Material for this exercise Start Marker

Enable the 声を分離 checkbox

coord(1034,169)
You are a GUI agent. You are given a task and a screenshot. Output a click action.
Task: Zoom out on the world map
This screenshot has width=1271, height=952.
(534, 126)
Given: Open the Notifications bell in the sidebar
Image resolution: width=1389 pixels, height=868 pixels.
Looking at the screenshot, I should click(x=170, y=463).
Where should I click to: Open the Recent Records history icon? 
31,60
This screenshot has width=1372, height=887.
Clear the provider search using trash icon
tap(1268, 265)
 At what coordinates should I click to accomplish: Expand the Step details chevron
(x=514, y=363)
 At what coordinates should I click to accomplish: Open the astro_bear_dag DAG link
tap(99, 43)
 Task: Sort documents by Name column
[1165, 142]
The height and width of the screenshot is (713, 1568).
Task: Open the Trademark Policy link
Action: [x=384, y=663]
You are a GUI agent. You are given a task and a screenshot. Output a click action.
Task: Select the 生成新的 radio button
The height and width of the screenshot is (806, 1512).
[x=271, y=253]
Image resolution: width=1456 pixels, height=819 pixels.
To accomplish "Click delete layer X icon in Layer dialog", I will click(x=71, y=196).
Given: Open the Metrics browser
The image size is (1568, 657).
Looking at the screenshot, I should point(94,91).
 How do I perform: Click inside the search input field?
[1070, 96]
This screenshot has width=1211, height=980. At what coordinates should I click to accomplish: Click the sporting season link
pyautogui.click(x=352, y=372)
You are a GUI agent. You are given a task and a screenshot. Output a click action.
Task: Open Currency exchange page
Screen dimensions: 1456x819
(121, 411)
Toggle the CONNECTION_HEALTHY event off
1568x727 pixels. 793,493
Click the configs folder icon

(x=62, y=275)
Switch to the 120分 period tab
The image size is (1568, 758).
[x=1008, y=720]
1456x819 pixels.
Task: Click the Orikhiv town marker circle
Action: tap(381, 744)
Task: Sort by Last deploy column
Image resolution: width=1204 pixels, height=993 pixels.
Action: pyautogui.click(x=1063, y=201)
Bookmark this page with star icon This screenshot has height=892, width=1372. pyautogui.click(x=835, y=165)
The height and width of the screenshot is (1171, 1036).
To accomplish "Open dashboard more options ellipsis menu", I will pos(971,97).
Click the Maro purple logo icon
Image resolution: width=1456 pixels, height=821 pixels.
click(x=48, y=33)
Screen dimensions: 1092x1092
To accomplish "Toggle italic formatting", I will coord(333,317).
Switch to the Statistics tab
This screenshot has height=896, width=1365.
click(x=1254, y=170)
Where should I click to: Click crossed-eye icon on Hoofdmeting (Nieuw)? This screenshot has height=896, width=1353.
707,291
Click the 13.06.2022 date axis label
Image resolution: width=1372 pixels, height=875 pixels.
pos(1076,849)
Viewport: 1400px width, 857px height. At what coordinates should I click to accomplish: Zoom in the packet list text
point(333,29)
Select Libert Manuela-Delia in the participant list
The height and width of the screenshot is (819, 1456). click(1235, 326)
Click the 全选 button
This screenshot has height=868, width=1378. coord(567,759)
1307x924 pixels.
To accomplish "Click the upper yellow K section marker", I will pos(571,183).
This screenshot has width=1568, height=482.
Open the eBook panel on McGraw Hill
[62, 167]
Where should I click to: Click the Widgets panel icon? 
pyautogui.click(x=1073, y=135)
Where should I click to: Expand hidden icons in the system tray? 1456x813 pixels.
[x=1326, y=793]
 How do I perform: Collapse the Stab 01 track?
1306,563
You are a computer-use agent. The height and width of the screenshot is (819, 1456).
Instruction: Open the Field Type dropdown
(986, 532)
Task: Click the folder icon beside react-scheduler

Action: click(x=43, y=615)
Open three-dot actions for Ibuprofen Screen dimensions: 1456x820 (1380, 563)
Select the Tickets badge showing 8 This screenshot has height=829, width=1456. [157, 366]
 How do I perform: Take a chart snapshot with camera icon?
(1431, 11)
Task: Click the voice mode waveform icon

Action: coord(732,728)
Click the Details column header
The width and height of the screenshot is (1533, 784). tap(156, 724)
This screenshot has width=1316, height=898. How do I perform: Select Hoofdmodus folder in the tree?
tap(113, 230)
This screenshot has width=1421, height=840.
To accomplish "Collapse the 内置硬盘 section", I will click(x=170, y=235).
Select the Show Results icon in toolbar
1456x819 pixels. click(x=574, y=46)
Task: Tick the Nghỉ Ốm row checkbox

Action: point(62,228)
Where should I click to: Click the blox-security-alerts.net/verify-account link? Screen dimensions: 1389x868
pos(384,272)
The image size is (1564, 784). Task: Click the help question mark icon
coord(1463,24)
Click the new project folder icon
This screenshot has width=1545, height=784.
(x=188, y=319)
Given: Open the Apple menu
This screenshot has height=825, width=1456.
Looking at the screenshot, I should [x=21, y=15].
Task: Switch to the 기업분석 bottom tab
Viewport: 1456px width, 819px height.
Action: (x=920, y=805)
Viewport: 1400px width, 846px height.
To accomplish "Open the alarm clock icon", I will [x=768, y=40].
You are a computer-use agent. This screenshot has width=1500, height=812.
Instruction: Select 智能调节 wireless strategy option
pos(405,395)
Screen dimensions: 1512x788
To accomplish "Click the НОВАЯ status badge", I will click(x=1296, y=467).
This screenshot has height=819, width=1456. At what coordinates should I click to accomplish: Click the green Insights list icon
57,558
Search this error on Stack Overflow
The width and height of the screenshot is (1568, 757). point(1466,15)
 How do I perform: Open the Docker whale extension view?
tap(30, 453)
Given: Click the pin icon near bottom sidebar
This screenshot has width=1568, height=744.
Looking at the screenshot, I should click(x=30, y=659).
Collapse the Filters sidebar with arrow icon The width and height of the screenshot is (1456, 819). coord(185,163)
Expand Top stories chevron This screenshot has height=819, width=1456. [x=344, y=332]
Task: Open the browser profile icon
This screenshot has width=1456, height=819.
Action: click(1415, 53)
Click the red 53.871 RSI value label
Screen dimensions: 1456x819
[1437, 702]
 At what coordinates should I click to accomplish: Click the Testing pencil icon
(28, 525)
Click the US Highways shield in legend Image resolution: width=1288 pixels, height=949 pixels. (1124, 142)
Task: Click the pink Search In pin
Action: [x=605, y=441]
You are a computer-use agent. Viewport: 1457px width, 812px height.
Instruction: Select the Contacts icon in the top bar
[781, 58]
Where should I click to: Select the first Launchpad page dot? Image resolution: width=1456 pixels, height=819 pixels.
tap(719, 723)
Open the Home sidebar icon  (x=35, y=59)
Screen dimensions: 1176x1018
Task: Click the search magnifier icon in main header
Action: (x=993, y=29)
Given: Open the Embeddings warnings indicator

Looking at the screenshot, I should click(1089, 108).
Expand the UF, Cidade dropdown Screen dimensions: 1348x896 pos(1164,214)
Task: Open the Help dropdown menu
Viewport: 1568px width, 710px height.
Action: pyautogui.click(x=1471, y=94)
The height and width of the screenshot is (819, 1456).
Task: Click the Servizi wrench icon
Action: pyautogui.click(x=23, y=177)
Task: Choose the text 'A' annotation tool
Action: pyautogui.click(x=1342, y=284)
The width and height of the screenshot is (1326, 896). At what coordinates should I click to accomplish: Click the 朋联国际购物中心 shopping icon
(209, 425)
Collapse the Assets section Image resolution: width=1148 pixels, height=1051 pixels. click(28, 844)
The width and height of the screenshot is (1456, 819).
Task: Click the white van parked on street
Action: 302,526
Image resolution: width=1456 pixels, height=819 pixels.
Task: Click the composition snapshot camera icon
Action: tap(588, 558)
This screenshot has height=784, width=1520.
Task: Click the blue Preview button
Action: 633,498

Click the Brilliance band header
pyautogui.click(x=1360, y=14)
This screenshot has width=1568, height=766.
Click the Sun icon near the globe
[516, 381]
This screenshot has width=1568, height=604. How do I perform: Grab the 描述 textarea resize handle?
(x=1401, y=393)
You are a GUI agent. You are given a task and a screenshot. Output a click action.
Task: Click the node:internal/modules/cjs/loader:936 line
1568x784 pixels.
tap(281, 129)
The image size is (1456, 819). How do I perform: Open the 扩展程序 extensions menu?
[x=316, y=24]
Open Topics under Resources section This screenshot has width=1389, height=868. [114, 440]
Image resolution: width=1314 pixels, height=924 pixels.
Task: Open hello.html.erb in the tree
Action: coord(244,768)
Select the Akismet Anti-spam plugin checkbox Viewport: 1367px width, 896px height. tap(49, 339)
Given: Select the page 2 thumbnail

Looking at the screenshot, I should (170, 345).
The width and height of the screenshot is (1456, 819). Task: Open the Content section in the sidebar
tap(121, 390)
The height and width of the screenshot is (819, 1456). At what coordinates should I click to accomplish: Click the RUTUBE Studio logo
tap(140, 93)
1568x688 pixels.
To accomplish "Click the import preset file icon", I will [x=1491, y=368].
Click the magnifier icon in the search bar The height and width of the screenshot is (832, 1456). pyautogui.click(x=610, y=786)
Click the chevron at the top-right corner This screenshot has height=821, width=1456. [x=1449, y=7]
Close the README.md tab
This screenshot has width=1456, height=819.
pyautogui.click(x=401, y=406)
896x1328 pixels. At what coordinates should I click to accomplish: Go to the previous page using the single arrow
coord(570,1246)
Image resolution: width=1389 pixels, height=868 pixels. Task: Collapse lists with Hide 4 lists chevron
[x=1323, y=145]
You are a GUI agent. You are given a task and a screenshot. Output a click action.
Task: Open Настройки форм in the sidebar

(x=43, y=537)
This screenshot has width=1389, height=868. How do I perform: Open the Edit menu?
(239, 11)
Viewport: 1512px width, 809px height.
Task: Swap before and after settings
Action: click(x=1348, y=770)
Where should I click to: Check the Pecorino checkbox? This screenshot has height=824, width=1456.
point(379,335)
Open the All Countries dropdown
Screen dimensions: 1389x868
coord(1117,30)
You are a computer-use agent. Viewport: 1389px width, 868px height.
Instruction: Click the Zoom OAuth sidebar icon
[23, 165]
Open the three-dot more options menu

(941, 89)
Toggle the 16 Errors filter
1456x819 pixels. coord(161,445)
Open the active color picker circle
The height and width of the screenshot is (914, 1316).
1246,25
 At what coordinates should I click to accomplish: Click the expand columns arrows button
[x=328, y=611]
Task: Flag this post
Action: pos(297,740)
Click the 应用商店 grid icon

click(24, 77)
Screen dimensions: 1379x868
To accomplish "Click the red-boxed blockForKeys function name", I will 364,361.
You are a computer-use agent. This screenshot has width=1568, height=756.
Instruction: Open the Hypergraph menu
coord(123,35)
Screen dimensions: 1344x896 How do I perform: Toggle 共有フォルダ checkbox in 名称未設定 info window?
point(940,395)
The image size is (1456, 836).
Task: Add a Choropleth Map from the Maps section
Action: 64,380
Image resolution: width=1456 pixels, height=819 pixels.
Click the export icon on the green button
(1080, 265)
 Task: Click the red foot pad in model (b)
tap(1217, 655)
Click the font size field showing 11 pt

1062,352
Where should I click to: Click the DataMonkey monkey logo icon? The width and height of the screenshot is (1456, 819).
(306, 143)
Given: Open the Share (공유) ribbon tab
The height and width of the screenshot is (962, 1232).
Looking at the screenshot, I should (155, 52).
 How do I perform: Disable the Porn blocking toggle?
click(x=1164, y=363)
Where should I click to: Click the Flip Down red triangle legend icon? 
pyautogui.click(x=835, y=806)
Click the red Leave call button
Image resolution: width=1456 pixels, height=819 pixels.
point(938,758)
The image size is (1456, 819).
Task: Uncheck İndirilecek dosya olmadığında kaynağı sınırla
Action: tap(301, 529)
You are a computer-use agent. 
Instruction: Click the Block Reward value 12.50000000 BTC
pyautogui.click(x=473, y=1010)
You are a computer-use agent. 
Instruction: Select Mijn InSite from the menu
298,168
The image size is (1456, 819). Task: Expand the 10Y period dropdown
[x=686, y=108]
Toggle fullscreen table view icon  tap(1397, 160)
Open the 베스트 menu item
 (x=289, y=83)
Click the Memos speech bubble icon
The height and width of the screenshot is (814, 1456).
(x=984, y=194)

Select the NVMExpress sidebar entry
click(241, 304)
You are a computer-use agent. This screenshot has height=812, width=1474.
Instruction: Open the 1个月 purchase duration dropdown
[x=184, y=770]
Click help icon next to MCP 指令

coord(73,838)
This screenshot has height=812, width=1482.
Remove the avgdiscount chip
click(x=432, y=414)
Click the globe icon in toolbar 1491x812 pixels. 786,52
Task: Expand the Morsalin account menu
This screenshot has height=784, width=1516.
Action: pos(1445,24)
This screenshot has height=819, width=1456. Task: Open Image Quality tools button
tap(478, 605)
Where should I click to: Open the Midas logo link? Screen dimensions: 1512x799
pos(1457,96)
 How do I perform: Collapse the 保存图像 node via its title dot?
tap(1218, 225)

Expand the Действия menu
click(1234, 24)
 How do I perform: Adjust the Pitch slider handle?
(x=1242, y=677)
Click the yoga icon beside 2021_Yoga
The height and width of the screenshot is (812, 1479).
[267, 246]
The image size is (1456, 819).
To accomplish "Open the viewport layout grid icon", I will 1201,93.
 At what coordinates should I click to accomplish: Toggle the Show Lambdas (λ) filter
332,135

Material for this exercise End Marker

**Exercise details**
Starting with the line above that holds "This screenshot has height=819, width=1456. At" and stopping with the line that holds "Given: Click the pin icon near bottom sidebar", reproduce each line exactly, omitting all other lines.

**Solution**
This screenshot has height=819, width=1456. At what coordinates should I click to accomplish: Click the green Insights list icon
57,558
Search this error on Stack Overflow
The width and height of the screenshot is (1568, 757). point(1466,15)
 How do I perform: Open the Docker whale extension view?
tap(30, 453)
Given: Click the pin icon near bottom sidebar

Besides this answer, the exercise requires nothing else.